先日、姉に教わって磨き上げた自分の肌が、上質な布地と触れ合い、かつてない多幸感を生み出していく。
鏡を見る。
そこにいたのは、艶やかな布を纏い、頬を朱に染めた"女の子"だった。
肩から滑り落ちそうな細いストラップが、なんだか無性にいじらしい。
「優香ー、着替えた? 入るわよ」
「あっ、待って……!」
姉がずかずかと入ってくる。
「……ふーん、いいじゃない。
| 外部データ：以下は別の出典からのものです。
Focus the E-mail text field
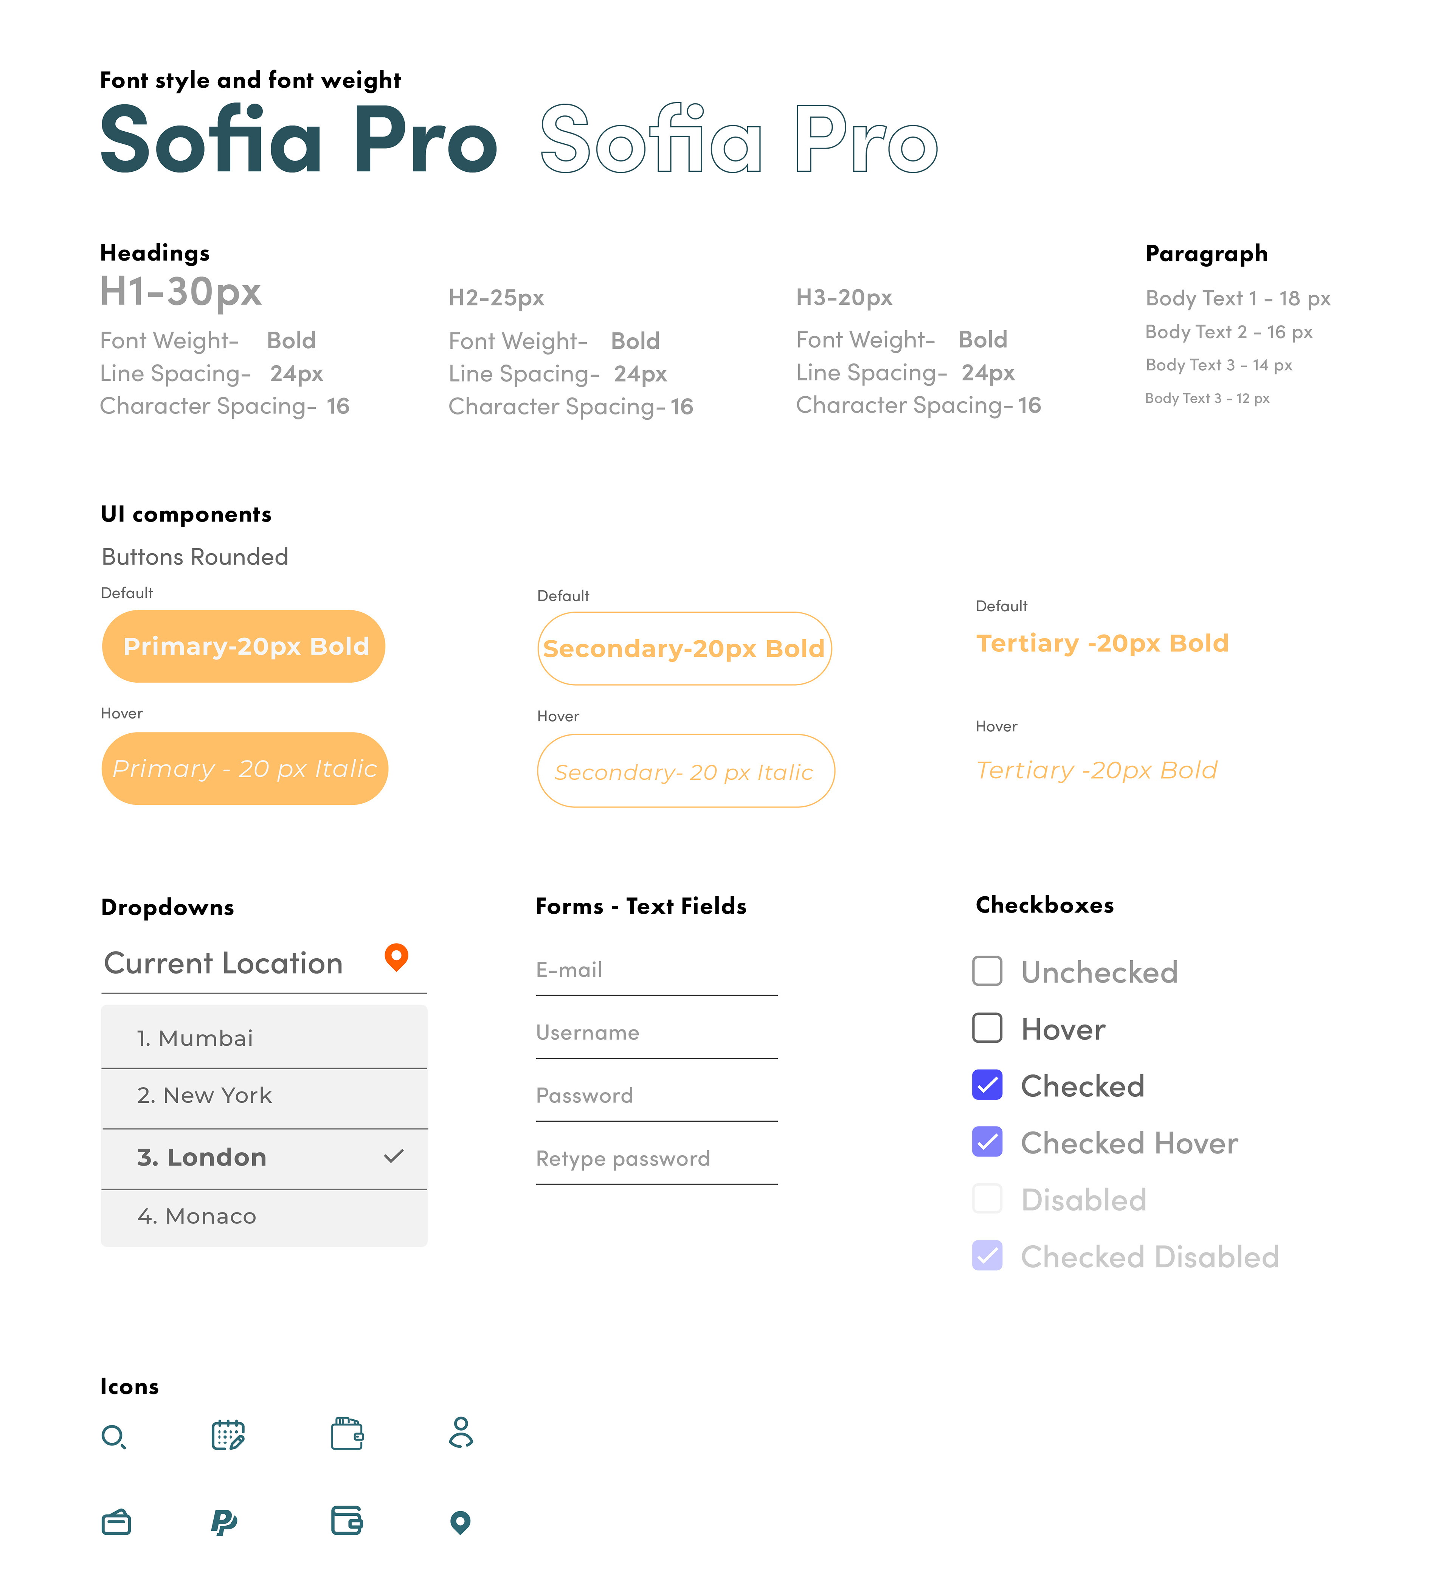 click(657, 972)
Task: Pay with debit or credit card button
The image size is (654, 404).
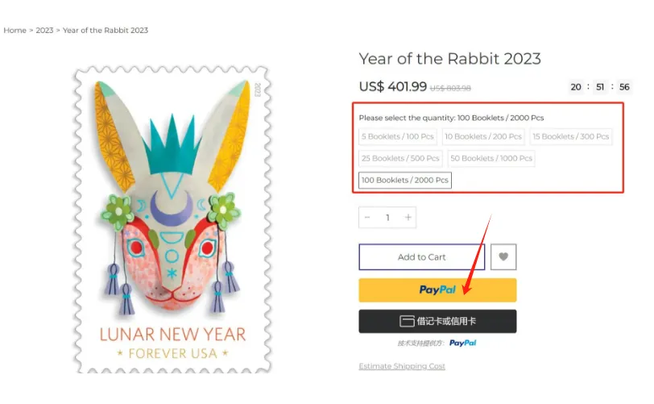Action: coord(437,321)
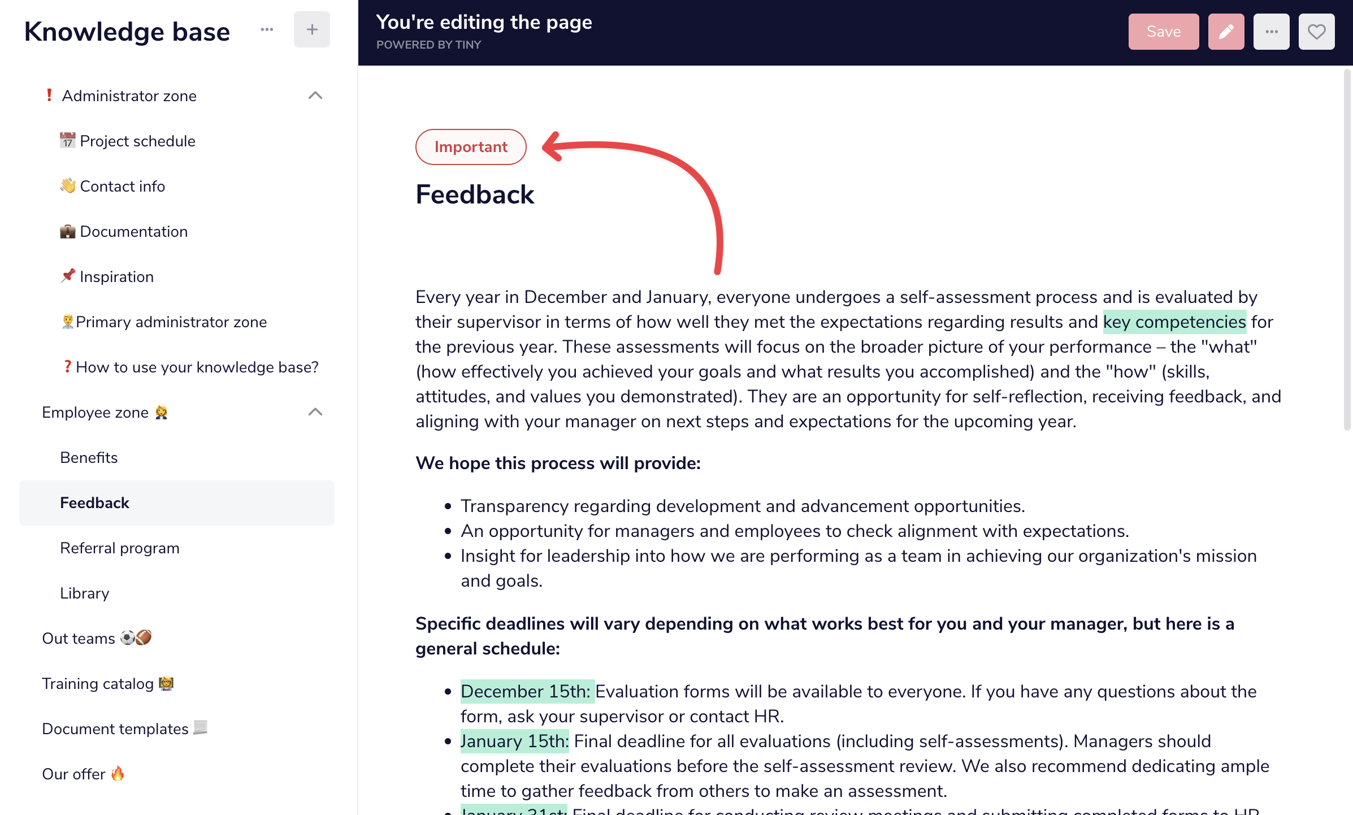Open How to use your knowledge base

click(190, 367)
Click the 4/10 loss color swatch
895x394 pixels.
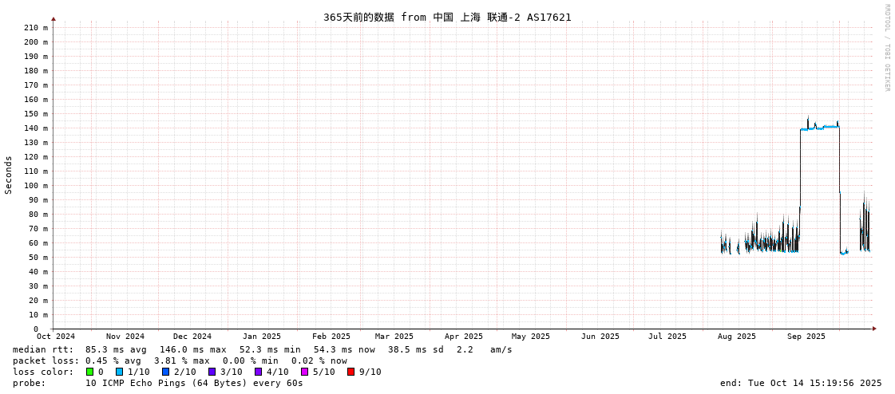tap(258, 372)
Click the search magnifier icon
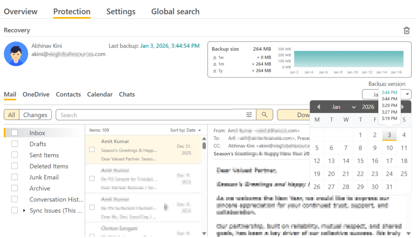The image size is (416, 238). coord(264,115)
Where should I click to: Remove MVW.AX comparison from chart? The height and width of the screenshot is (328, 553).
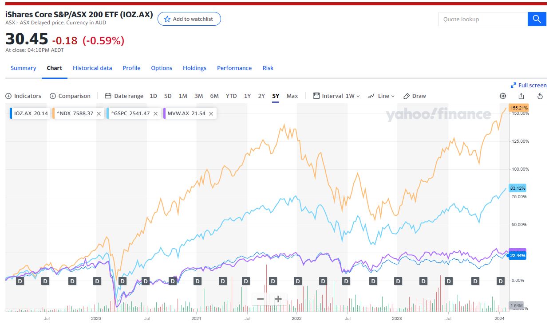point(211,113)
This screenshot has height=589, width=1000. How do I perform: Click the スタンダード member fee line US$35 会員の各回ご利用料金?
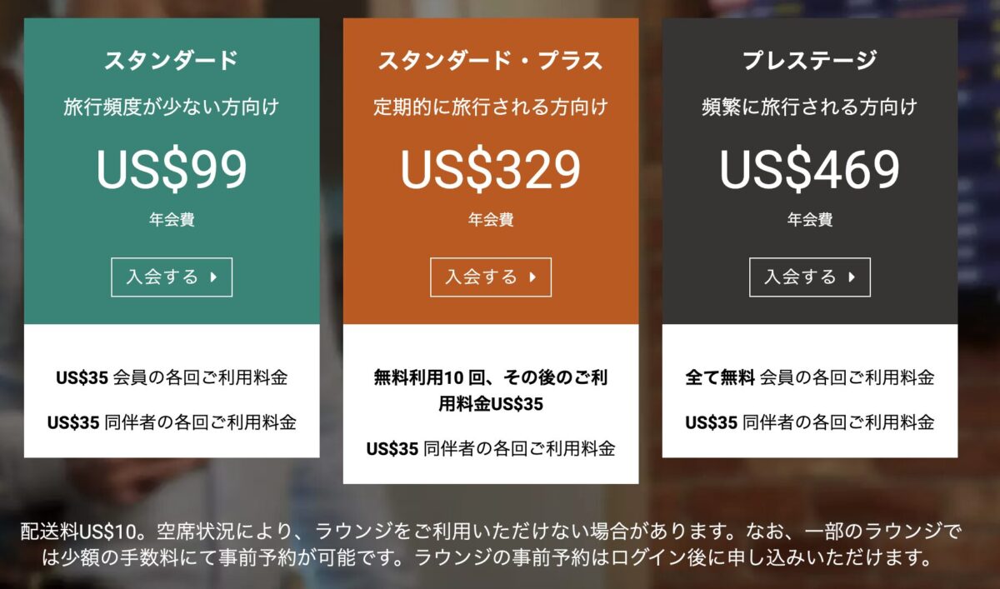pyautogui.click(x=172, y=377)
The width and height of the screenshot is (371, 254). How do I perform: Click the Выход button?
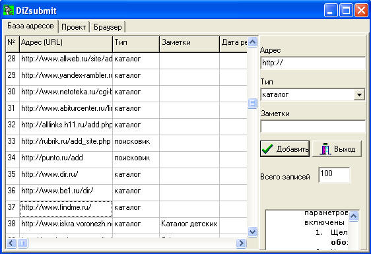coord(337,149)
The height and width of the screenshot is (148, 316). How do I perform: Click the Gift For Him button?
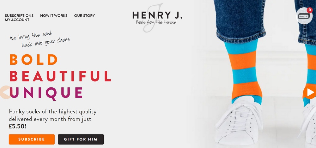click(x=81, y=139)
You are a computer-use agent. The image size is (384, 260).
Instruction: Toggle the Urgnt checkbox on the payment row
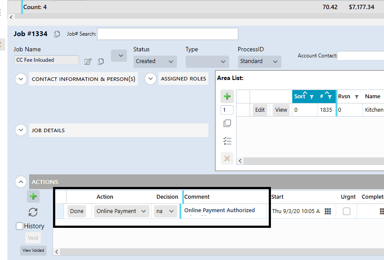click(x=347, y=211)
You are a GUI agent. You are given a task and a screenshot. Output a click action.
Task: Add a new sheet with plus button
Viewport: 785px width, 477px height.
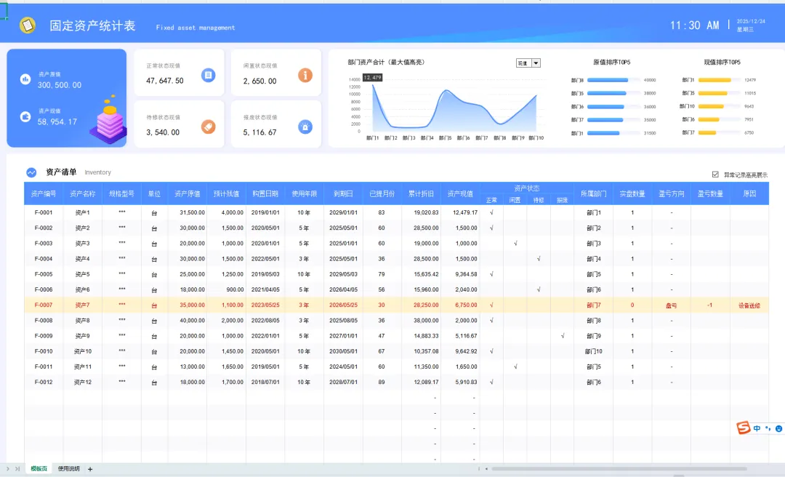(90, 469)
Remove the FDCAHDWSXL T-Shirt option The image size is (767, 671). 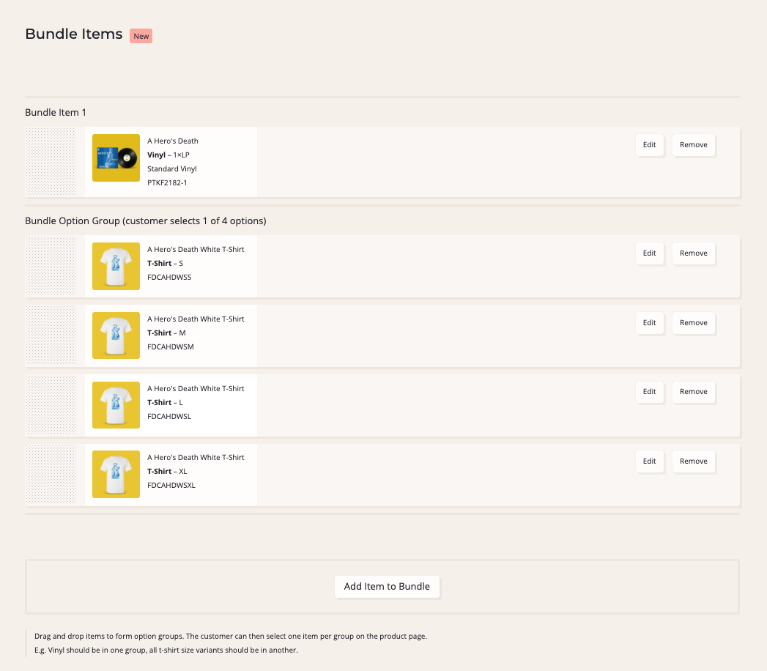coord(693,461)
あんたの白い肌によく映えるわ」
姉は僕の肩を指でなぞり、満足そうに頷いた。
「ブラは……そうね、今日はノンワイヤーの、この可愛いお花柄にしておきましょう。
気分だけでも盛り上がるでしょ?」
パッドを詰めた小さなブラ。
生まれて初めての、胸への重み。
店を出たときには、僕の財布はすっかり軽くなっていたけれど、心はふわふわと雲の上を歩いているようだった。
「……次は、これに合う靴ね」
姉の野望は止まらない。
その時。
「……あれ? 優斗……の、お姉さん?」
聞き覚えのある声。
振り返ると、そこには買い物袋を下げた 拓也 が立っていた。
(また来たーーーー!!)
しかも、僕の手には、バッチリとランジェリーショップのロゴ入り紙袋。
「あ、えっと……こ、こんにちは……♡」
拓也は僕の姿──
特に、いつもより大人っぽいワンピース姿を見て、顔を真っ赤にした。
「あの……今日も、すごく……その……素敵です……♡」
拓也の視線が、僕の足元から、顔、そして手に持った下着屋さんの袋へ。
彼は慌てて目を逸らした。
「す、すみません! お買い物中……ですよね、しかも……あ、ああいうお店の……」
姉がニヤリと笑う。
「あら、拓也くん。これからお茶でもしていく? この子(優香)、ちょっと疲れちゃったみたいだから」
(お姉ちゃん!? 余計なこと言わないで!!)
優香としての僕の、本当の試練が始まろうとしていた。